A new Commonwealth Fund/Modern Healthcare Health Care Opinion Leaders Survey found that most respondents support “moving toward salaried physician practice, with appropriate rewards for quality and prudent use of resources” and reimbursement methods that “use cost and quality information to foster price competition among providers and suppliers.” Interestingly, a majority of experts also said they would “favor either all-payer payment rate setting or a single system of payment negotiation on behalf of all payers”:
Currently, public and private health insurers engage in a complex and continuous process of negotiations with multiple health care providers to establish reimbursement rates for services. This increases administrative expenses among payers and providers and leads to wide variation in prices. Fifty-six percent of leaders support replacing the current system with either all-payer payment rate setting or a single system of payment rate negotiation on behalf of all payers. Twenty-three percent of respondents support letting each provider set its own prices; insurers would pay the lowest price and patients would pay the difference in cost for seeing higher-priced providers. Nine percent of leaders support keeping the current system.
The Affordable Care Act will finance new demonstration projects that reimburse providers in ways that focus on quality rather than quantity but won’t directly lead to an all-payer system in which health care providers would charge all payers (private and public) the same price for the same service (while allowing for age and risk adjustment to ensure that hospitals would be adequately reimbursed for the costliest patients).
The strategy was popular in the 1970s and 1980s, when at least 30 states used all-payer rate setting to contain health care spending. Lawmakers established rate boards that considered “the differences in labor markets and how much a hospital pays in wages; the amount of charity care the hospital does; and whether it treats a large number of severely ill patients” and set rates accordingly.

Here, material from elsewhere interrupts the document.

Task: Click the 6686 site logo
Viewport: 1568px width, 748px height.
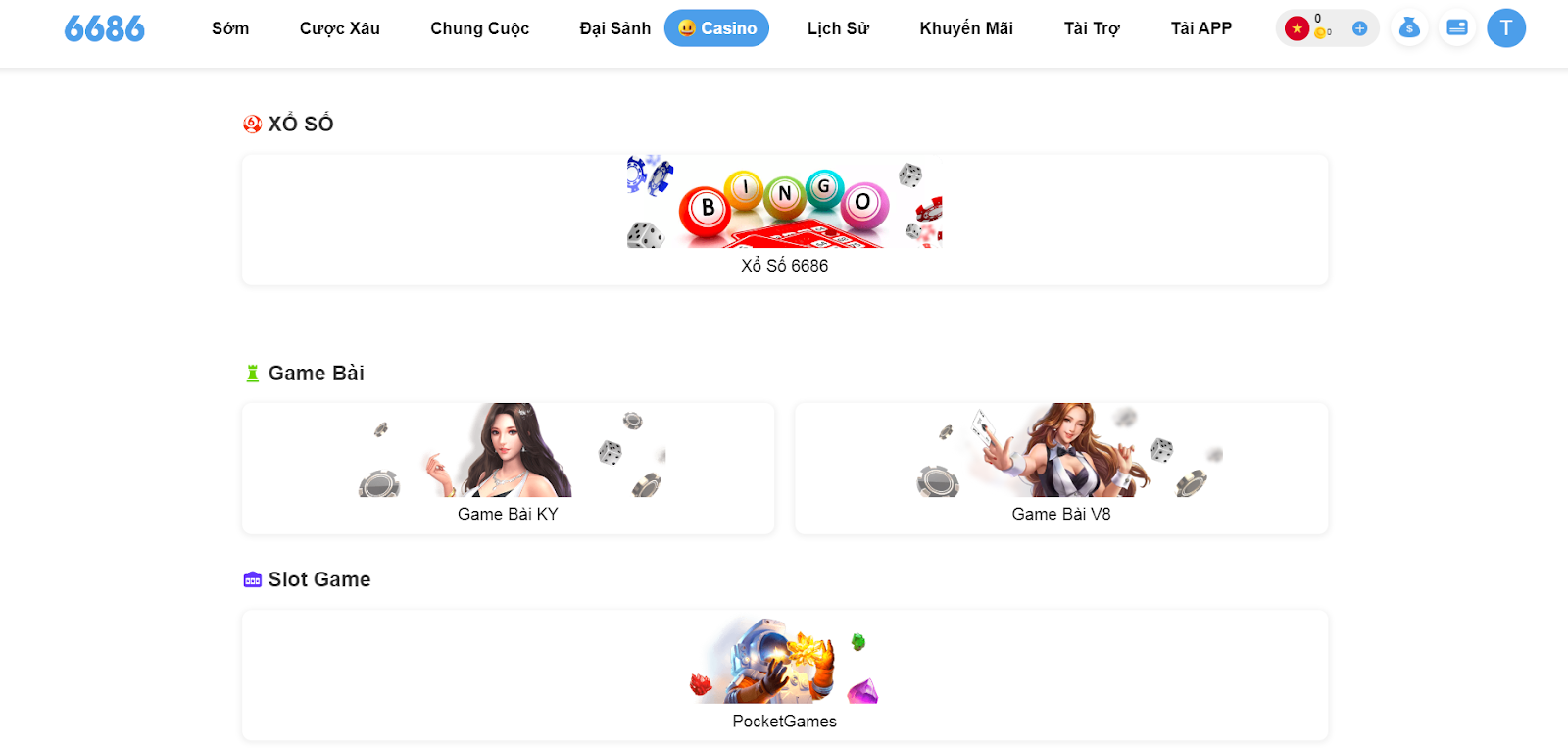Action: [x=105, y=28]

By setting prices at the actual cost of delivering services, lawmakers hoped to reduce wasteful spending and spur efficiency — while freeing hospitals from the uncertainly of annual rate negotiations with insurers. And it worked. At least, a little. One study found that from 1982 through 1986, “all-payer ratesetting reduced hospital expenditures by 16.3 percent in Massachusetts, 15.4 percent in Maryland, 6.3 percent in New York, and 1.9 percent in New Jersey, compared with the national average.” Other studies disagreed and during the conservative revolution of the 1980s, most states abandoned the practice in the hopes that managed competition could deliver lower rates. Today, Maryland is the only state that continues to maintain an all-payer rate setting system, but the strategy is also used in France, the Netherlands, Japan, Australia and Germany.
As Maggie Mahar notes that “a review of the Maryland plan published in a recent issue of Health Affairs reports that, since 1976, state regulation of hospital rates has saved $40 billion. Had a similar system been in place over the same period of time for all states, savings would have totaled $1.8 trillion or more.” The Maryland system is “widely regarded as having created a market in which payments are predictable, transparent, and fair, and in which profits have not suffered as a result,” Mahar argues. “Providers are protected from having to negotiate rates with payers; payers, meanwhile, are shielded from the high markups attached to hospitals services in other states; and patient access to hospital care is protected.”
Regulators in Massachusetts are also eying all-payer rate setting as a way to control health costs. A recent RAND study of 12 options for reducing health care spending in the state ranked traditional hospital all-payer rate setting as the second most likely tool for changing the trajectory of health care growth, but concluded that “there were no ‘silver bullets’ that, alone, would reduce the rate of growth in health spending to that of GDP.” The report found that, “at a maximum, hospital rate setting could reduce health spending in Massachusetts by nearly 4 percent between 2010 and 2020.” RAND warns however, that providers could try to undermine rate setting by unbundling certain services, increasing admissions or length of stay.
Given the process of implementing the Affordable Care Act, however, lawmakers are years away from considering or applying this apparently popular method of cost control on a federal level, but if they do, at least some insurers may be on board. During the health care reform debate, it was rumored that the insurers would have accepted the public option if the law adopted a rate scheme under which all payers would reimburse providers at the same price for the same service.